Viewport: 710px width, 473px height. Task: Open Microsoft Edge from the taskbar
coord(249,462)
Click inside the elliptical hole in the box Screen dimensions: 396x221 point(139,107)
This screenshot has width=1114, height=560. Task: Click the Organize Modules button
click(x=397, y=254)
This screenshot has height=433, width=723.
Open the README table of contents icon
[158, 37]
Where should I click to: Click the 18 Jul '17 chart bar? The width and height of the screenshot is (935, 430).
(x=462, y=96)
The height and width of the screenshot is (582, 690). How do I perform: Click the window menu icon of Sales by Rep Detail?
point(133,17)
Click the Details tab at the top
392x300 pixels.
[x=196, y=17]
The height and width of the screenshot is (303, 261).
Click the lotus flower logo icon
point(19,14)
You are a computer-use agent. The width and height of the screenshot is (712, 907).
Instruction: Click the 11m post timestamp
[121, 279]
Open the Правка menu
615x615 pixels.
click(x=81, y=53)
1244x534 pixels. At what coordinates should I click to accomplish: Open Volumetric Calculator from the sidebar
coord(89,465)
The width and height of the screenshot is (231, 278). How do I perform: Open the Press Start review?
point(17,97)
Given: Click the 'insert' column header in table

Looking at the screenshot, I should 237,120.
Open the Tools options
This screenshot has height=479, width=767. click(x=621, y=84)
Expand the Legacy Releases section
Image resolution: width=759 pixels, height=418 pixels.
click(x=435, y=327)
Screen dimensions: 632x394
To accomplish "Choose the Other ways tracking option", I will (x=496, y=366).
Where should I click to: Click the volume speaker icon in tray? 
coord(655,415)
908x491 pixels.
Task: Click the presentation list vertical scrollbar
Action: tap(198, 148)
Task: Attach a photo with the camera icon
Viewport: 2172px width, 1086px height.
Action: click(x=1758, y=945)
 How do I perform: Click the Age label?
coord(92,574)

###

* _Problem_:
Each record is to be given again in full, exactly as it reads.

* _Answer section_:
Viewport: 710px width, 473px height. Task: Open Microsoft Edge from the taskbar
coord(249,462)
Click inside the elliptical hole in the box Screen dimensions: 396x221 point(139,107)
This screenshot has width=1114, height=560. Task: Click the Organize Modules button
click(x=397, y=254)
This screenshot has height=433, width=723.
Open the README table of contents icon
[158, 37]
Where should I click to: Click the 18 Jul '17 chart bar? The width and height of the screenshot is (935, 430).
(x=462, y=96)
The height and width of the screenshot is (582, 690). How do I perform: Click the window menu icon of Sales by Rep Detail?
point(133,17)
Click the Details tab at the top
392x300 pixels.
[x=196, y=17]
The height and width of the screenshot is (303, 261).
Click the lotus flower logo icon
point(19,14)
You are a computer-use agent. The width and height of the screenshot is (712, 907).
Instruction: Click the 11m post timestamp
[121, 279]
Open the Правка menu
615x615 pixels.
click(x=81, y=53)
1244x534 pixels. At what coordinates should I click to accomplish: Open Volumetric Calculator from the sidebar
coord(89,465)
The width and height of the screenshot is (231, 278). How do I perform: Open the Press Start review?
point(17,97)
Given: Click the 'insert' column header in table

Looking at the screenshot, I should 237,120.
Open the Tools options
This screenshot has height=479, width=767. click(x=621, y=84)
Expand the Legacy Releases section
Image resolution: width=759 pixels, height=418 pixels.
click(x=435, y=327)
Screen dimensions: 632x394
To accomplish "Choose the Other ways tracking option", I will (x=496, y=366).
Where should I click to: Click the volume speaker icon in tray? 
coord(655,415)
908x491 pixels.
Task: Click the presentation list vertical scrollbar
Action: tap(198, 148)
Task: Attach a photo with the camera icon
Viewport: 2172px width, 1086px height.
Action: click(x=1758, y=945)
 How do I perform: Click the Age label?
coord(92,574)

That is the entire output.